_RECORDS FOR THIS EXERCISE_:
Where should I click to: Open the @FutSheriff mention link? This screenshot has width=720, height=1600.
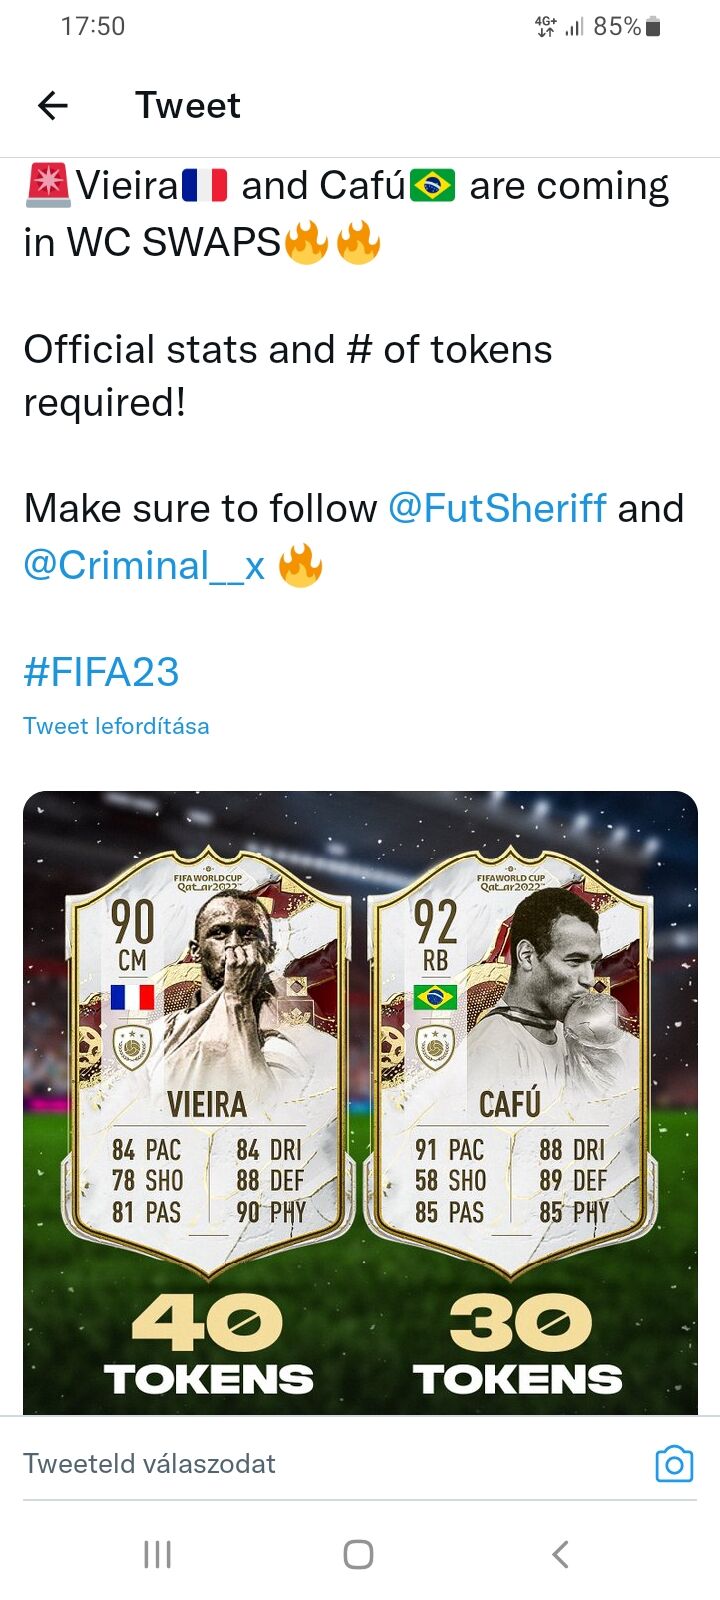(496, 508)
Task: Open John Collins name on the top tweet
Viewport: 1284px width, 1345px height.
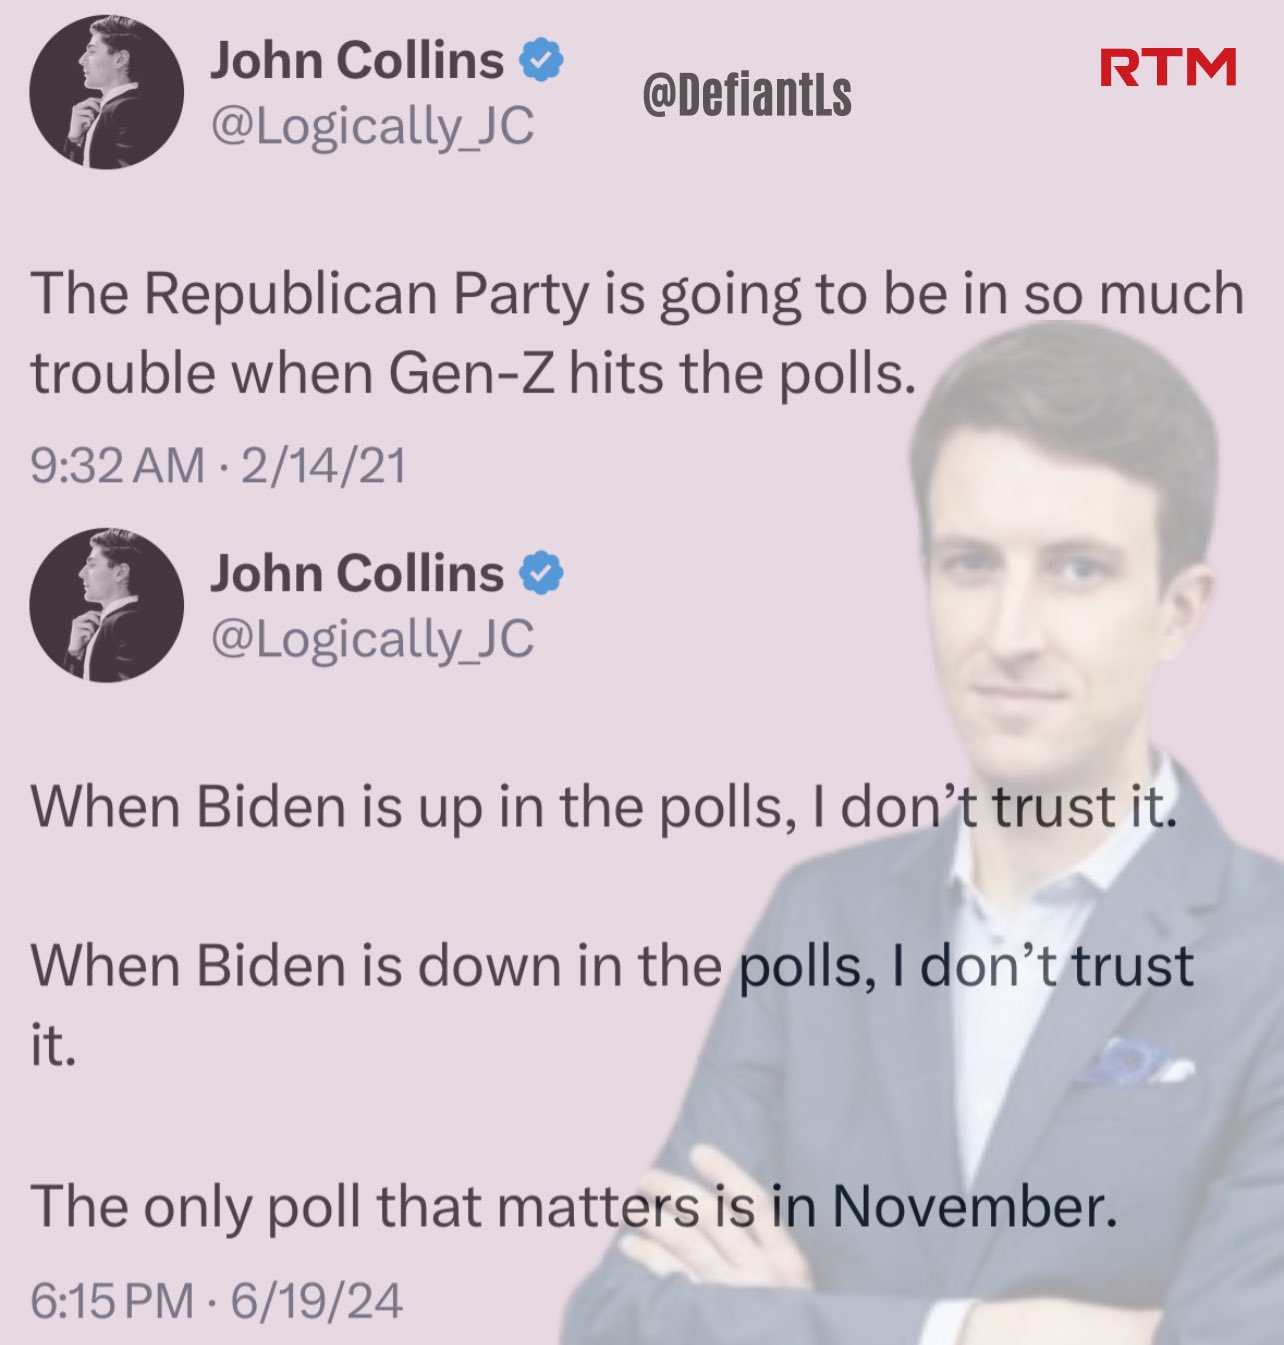Action: coord(357,60)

_EXERCISE DESCRIPTION_: Once the pictures are set aside, output the whole listing exactly.

_EXERCISE OUTPUT_:
Where should I click to: Open the @FutSheriff mention link? This screenshot has width=720, height=1600.
(496, 508)
Task: Open John Collins name on the top tweet
Viewport: 1284px width, 1345px height.
Action: coord(357,60)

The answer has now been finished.